Monday, 31 December 2018

Death Makes Strangers of Us All

This collection from The Swan River Press contains ten well-crafted stories by R. B. Russell, better known to many of us as Ray Russell, co-founder of Tartarus Press. The tales here qualify as weird, strange, sometimes ghostly, and occasionally horrific. They are hard to classify in more specific terms, but all offer a perspective on our mortal condition.

The first story, 'Night Porter', concerns a young woman in need of a job who accepts a post at a somewhat dodgy hotel. Marianne is disturbed by a strange client, Miss Fisher, who is in the habit of renting a room for herself and various drunken men. Odd things happen, terrible stains are found, an old man with a hypodermic needle appears briefly. Marianne's position as an apparently innocent observer is somewhat subverted by the ending, which suggests that she is in fact involved in something deeply wrong.

'At the End of the World' is the first-person narrative of a man with a wayward brother called Paul. Paul has led a nomadic and often dangerous life, dabbling in drugs, travelling widely, never staying anywhere for long. Finally his brother finds him living in a old railway carriage, wintering at a bleak seaside town. Paul, it transpires, has had a good reason to keep moving, but has run out of options. A strange force is on his trail, in a story slightly reminiscent of Bradbury's 'The Wind'.
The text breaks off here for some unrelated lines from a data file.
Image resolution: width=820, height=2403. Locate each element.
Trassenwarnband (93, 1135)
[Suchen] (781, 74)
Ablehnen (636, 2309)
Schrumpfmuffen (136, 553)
'Brighthelmstone' is one of those stories that taught me a fact - the title is the original name of Brighton. This is a relatively slight tale of a boyhood incident in the resort, and is very evocative of seaside holidays a couple of generations ago. It has a Ruth Rendell twist, in which a terrible event comes almost out of nowhere, and is then finessed into the fabric of the narrator's life.



The title story is an account of a British woman's struggle to make sense of her predicament, which is to wander in a nameless foreign city with no idea how she got there. Katherine Blake may be a ghost - that was my initial guess. The near-deserted city is a slightly Kafkaesque place, however, and the story can be read on more than one level. In the end Katherine's fate remains as mysterious as the world in which she finds herself.
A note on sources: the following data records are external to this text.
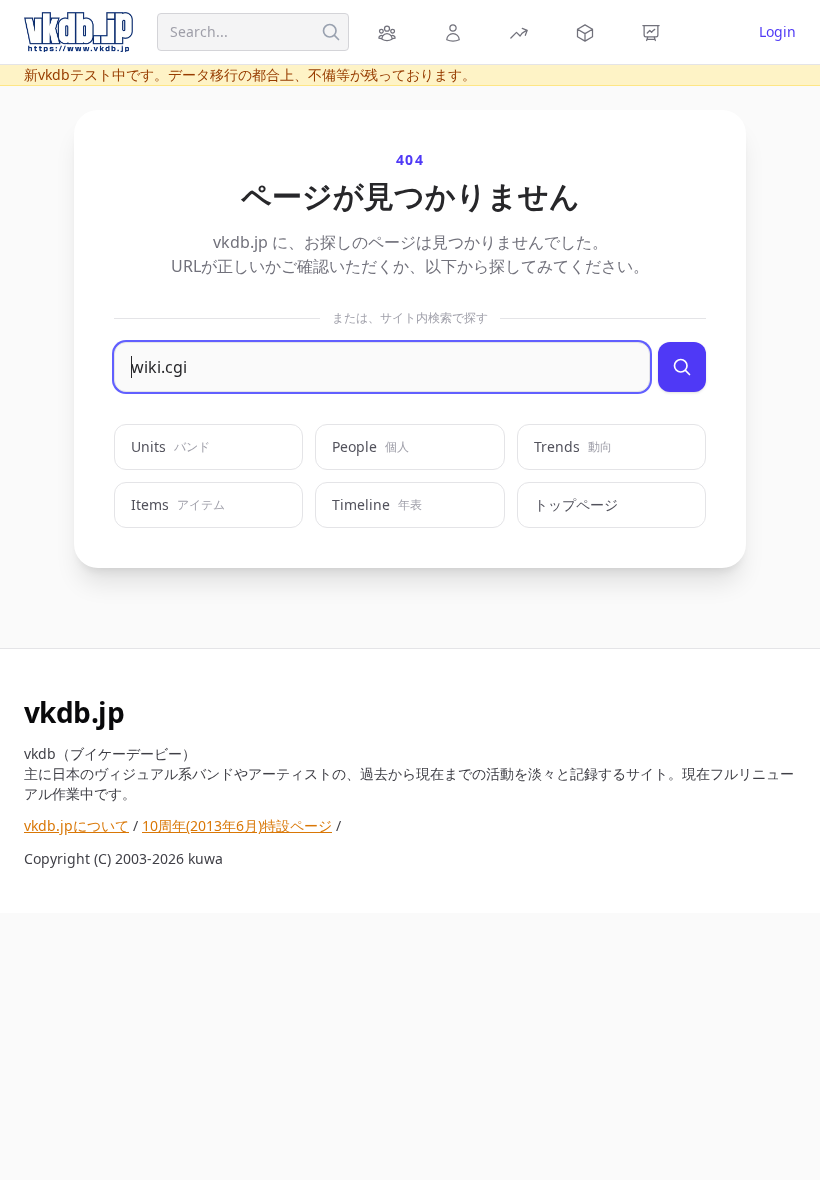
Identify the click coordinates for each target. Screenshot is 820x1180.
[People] (456, 32)
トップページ (576, 504)
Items (178, 504)
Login (777, 31)
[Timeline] (654, 32)
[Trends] (522, 32)
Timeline (377, 504)
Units (170, 446)
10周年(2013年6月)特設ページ (237, 825)
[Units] (390, 32)
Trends (573, 446)
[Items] (588, 32)
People (370, 446)
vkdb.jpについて (76, 825)
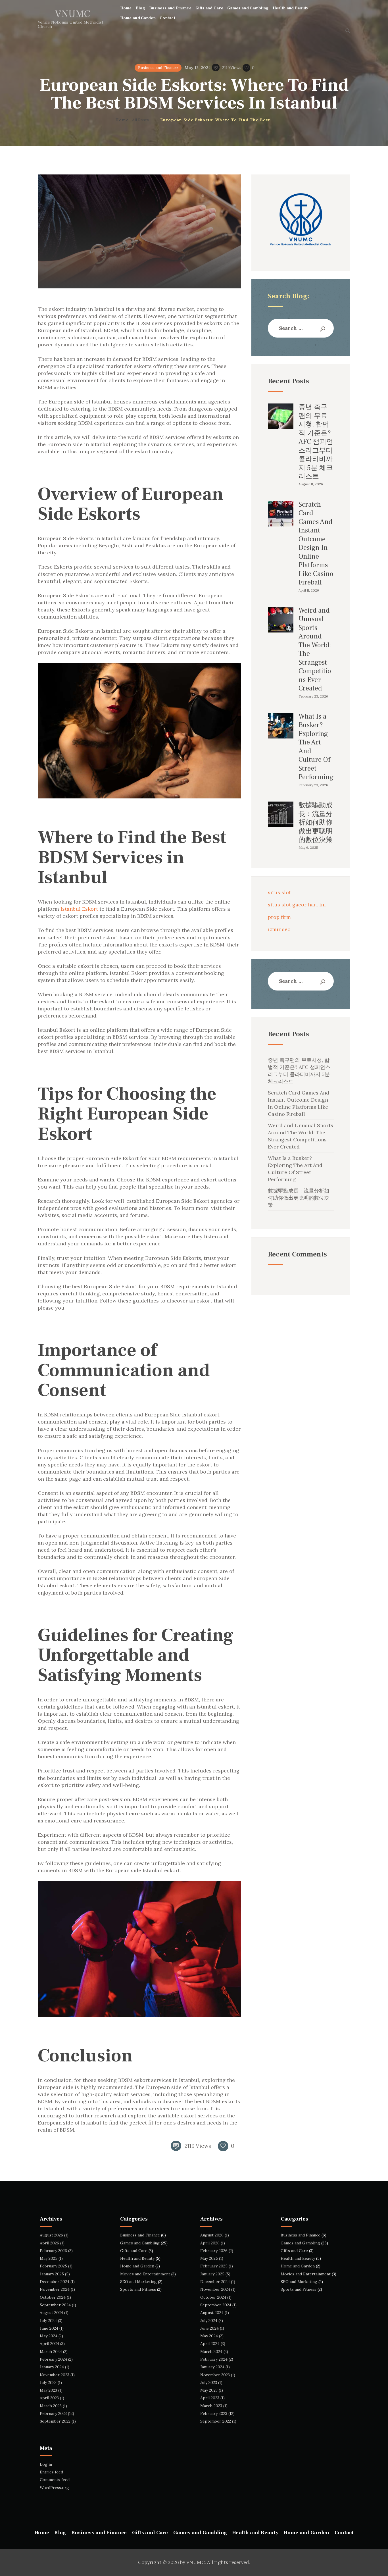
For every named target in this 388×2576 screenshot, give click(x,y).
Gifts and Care (133, 2250)
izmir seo (279, 929)
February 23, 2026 (313, 696)
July (48, 2320)
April (49, 2243)
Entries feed (51, 2472)
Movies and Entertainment (145, 2274)
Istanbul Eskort (79, 909)
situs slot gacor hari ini (297, 904)
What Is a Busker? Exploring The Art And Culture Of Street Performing (316, 746)
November (55, 2289)
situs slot (279, 892)
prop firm (279, 917)
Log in (46, 2464)
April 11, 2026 (309, 590)
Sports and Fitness (138, 2289)
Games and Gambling (140, 2243)
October (53, 2297)
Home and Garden (137, 2266)
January (52, 2274)
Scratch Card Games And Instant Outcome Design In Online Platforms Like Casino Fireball (316, 543)
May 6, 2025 (308, 847)
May (48, 2258)
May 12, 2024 (198, 67)
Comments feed (55, 2479)
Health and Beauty (137, 2258)
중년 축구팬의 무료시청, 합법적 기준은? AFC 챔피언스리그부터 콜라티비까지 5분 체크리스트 (316, 442)
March (51, 2351)
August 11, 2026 (311, 484)
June (49, 2328)
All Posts (140, 119)
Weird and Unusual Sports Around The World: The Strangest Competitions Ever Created (315, 649)
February (53, 2250)
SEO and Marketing (138, 2281)
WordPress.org (54, 2487)
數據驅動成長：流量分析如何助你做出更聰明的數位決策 (316, 822)
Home (122, 119)
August (51, 2235)
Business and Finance (158, 67)
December (54, 2281)
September (55, 2304)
'The Man Who Missed the Party' is a tale of Sixties nostalgia, memory, and loss. A bookshop owner is visited by a strange man who may be a lover from decades earlier. The party in question was a catastrophic affair in Austria, complete with sex, drugs, and a fatal overdose. The mysterious visitor at first seems to offer a kind of closure, but then events take a surreal turn, and in a way the party catches up with the man who missed it.

'It's Over' is an interesting tale of tragedy, set in Toledo. David has lost his love, Amalia, to another man, one who is manifestly unworthy. Conventional troubles arise, including fisticuffs when David meets the slimy Salvatore. There is a dark undertone of abuse, or the threat of it, in Amalia's new relationship. Then, having resigned himself to loss, David encounters Amalia for one last time.

Very different in tone is 'The Mighty Mr. Godbolt', in which a couple set out to visit the eponymous stamp collector and railways enthusiast. The pair are separated and the wife finds herself on the last journey of Godbolt, someone whose force of personality is remarked upon by all. This is quite an old-fashioned ghost story, in its way, and would not be out of place (barring a few anachronisms, of course) in any between-the-wars anthology.

'One Man's Wisdom' is an odd, slightly unfocused tale of a family ironmongery business, and the strange machine the only employee has constructed in a big shed. I wish I I could say more about it, but for me it was a little pointless. I kept expecting something to happen, but it didn't. Perhaps this one was based on a dream, or the result of an experiment. Still, if you like accounts of large, incomprehensible machines and the unlikable men who tend them, this one is for you.

'Afterwards' is a post apocalyptic tale of a man who survives the mass die-back of the human race. It is slightly reminiscent of John Wyndham and other British authors (John Christopher springs to mind) and of the Seventies TV series Survivors.

The final story is 'The Ghosts of Begbie Hall'. A sceptical researcher returns to an old house that she knew well when it became the focus of a famous haunting. She delivers a talk to a group of convinced ghost hunters, thinking to finally scupper the occult reputation of the hall. But instead she seems to trigger a response that mocks her claims that the original haunting was all a hoax.

So, there are my brief takes on the stories, most of which certainly deserve more attention and thought that I can give. Death Makes Strangers of Us All is a varied and interesting collection, and helps cement Russell's reputation as an accomplished author as well as a discerning bibliophile and publisher.